**TO DO**. Look below. Copy each line that has "calendar" in it.

(Collected data)
[Start of Attachment]
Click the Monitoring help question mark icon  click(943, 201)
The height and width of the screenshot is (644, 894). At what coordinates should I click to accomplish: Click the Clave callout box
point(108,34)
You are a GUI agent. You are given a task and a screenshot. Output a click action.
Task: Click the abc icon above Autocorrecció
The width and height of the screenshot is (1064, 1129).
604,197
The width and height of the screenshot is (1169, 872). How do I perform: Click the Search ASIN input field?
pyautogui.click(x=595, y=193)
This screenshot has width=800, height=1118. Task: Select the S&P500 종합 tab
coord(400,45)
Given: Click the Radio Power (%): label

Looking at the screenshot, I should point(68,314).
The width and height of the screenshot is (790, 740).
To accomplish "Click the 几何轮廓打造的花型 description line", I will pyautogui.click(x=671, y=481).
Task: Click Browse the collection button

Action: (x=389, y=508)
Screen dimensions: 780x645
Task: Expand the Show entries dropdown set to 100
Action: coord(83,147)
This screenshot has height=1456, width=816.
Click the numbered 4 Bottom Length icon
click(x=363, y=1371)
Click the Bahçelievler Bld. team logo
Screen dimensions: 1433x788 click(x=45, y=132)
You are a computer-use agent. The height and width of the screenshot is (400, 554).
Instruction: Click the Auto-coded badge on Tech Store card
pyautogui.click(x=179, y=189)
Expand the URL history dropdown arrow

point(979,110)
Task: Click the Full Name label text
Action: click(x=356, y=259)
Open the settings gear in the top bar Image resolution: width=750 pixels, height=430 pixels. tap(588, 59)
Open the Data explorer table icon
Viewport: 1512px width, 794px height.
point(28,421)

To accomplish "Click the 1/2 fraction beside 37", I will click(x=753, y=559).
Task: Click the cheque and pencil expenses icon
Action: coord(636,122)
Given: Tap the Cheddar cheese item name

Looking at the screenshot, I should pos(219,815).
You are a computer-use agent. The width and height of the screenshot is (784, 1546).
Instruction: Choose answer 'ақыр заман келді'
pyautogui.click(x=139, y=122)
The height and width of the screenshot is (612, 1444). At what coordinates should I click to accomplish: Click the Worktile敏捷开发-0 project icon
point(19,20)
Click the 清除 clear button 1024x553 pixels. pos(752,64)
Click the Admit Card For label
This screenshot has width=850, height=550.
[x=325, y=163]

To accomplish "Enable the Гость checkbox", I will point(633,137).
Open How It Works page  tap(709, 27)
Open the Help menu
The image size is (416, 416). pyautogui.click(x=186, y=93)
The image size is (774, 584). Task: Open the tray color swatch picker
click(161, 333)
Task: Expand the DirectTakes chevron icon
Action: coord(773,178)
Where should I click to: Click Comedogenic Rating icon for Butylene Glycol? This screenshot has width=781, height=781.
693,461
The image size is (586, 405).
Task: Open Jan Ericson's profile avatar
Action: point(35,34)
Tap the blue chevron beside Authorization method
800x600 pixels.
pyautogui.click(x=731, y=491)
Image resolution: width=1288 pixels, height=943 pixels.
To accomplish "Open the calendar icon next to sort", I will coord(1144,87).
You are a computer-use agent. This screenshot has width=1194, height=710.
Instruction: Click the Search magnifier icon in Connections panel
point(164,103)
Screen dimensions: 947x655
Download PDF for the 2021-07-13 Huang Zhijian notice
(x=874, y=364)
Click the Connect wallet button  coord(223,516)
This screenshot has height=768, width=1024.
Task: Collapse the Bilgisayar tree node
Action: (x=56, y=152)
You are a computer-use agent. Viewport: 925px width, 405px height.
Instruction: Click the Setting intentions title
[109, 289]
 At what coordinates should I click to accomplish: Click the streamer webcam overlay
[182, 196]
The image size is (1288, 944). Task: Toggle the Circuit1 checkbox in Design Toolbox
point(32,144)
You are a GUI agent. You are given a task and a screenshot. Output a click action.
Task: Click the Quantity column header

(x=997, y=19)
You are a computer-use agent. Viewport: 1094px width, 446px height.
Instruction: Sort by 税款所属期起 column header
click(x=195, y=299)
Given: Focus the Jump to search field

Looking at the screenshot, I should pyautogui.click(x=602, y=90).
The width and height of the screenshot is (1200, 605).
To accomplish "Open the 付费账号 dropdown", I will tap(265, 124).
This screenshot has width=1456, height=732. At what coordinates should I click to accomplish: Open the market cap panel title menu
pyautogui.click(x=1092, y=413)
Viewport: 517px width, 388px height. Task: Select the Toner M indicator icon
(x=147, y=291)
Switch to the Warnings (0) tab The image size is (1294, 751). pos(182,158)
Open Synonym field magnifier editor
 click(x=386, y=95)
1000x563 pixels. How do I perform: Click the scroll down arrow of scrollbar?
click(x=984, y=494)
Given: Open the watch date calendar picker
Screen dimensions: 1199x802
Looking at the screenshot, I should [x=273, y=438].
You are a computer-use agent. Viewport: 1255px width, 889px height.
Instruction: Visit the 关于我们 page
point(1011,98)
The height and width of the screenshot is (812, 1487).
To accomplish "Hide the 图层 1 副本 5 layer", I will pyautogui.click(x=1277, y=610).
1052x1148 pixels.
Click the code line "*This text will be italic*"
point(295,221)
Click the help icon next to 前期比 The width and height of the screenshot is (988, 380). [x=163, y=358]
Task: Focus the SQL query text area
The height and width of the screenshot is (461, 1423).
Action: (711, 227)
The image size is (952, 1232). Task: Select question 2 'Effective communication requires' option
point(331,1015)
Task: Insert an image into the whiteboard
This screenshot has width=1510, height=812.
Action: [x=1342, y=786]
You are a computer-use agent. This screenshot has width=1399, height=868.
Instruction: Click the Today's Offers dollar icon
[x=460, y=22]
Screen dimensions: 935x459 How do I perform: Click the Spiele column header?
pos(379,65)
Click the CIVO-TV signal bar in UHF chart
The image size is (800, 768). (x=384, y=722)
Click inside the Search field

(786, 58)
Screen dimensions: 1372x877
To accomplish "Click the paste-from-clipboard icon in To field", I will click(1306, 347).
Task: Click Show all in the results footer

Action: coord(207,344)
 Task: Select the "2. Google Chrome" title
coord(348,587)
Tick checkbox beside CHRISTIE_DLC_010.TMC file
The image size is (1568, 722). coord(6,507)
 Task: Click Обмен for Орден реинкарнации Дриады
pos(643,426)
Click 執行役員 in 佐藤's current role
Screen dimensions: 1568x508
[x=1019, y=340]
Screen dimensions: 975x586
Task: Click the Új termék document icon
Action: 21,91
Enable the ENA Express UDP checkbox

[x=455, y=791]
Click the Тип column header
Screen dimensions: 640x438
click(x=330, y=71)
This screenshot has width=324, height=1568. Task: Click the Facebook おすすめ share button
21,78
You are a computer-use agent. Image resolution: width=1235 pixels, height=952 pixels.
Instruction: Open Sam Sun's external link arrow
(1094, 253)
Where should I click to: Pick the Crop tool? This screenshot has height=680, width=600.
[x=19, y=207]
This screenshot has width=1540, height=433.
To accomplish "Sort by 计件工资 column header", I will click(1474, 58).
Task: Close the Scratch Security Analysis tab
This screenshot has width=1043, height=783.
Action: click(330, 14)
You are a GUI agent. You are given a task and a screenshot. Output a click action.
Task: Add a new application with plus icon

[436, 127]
[End of Attachment]
**WRITTEN ANSWER**.
To accomplish "Open the calendar icon next to sort", I will coord(1144,87).
Given: Open the watch date calendar picker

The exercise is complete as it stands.